While pundits point to the mess on the National Mall as a mirror for the state of the nation on our milestone birthday, a slew of institutions, from the Smithsonian to the Vermont History Museum (see page 42), see our likeness in individual artifacts, unearthed time capsules or revolutionary reenactments. One of the most poignant portraits, and one that feels deeply timely and relevant, appears through the eyes of more than 50 artists in “A Farewell to the Western World,” a major exhibition on view this season at the Hall Art Foundation in Reading.
The show spreads across several galleries in three buildings. Two additional installations — Polish artist Piotr Uklański’s “The Nazis” and Swiss artist Christian Marclay’s video “Made to Be Destroyed” — are billed as separate exhibitions but fit seamlessly into the main presentation.
Rather than look exclusively backward or forward, the show directly confronts a world order in collapse. Surprisingly for a show that registers as up-to-the-minute contemporary, most of the works date from the early 2000s, in the aftermath of 9/11. George W. Bush and Saddam Hussein make prominent appearances, but so do President Donald Trump and Adolf Hitler. Surveillance, propaganda, and the effects of warfare and capitalism are just a few of its themes. Many of the artists hail from post-Iron Curtain eastern Europe, the Middle East or Asia; many others are German, grappling with a fascist past.

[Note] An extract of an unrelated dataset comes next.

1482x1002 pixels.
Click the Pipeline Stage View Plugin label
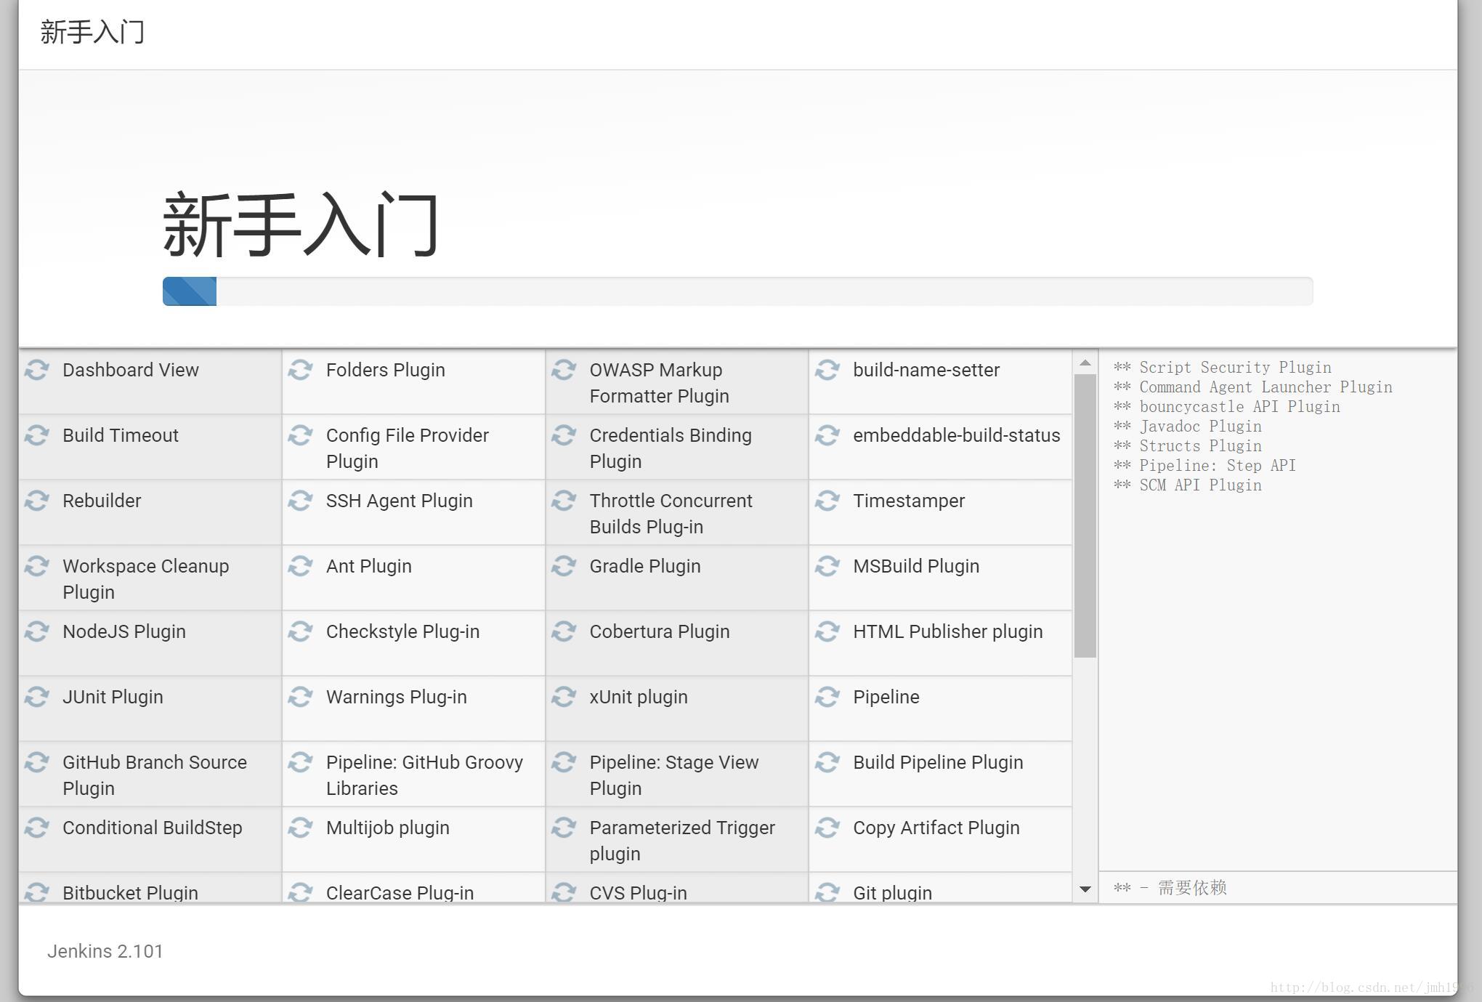pyautogui.click(x=673, y=775)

The exhibition takes its title from a 2007 monochromatic grisaille painting by Romanian artist Adrian Ghenie. The strange scene shows a man in a smock who appears to sit on the New York City skyline under the lip of a bunker; neoclassical statues lurk in the shadows. Ghenie based his image on a photograph of workers installing a giant diorama of the city for the 1939 World’s Fair. It seems to turn the progressive ideals of such an exposition on their head, contrasting the promise of Western capitalism to the grimmer realities of post-Soviet life.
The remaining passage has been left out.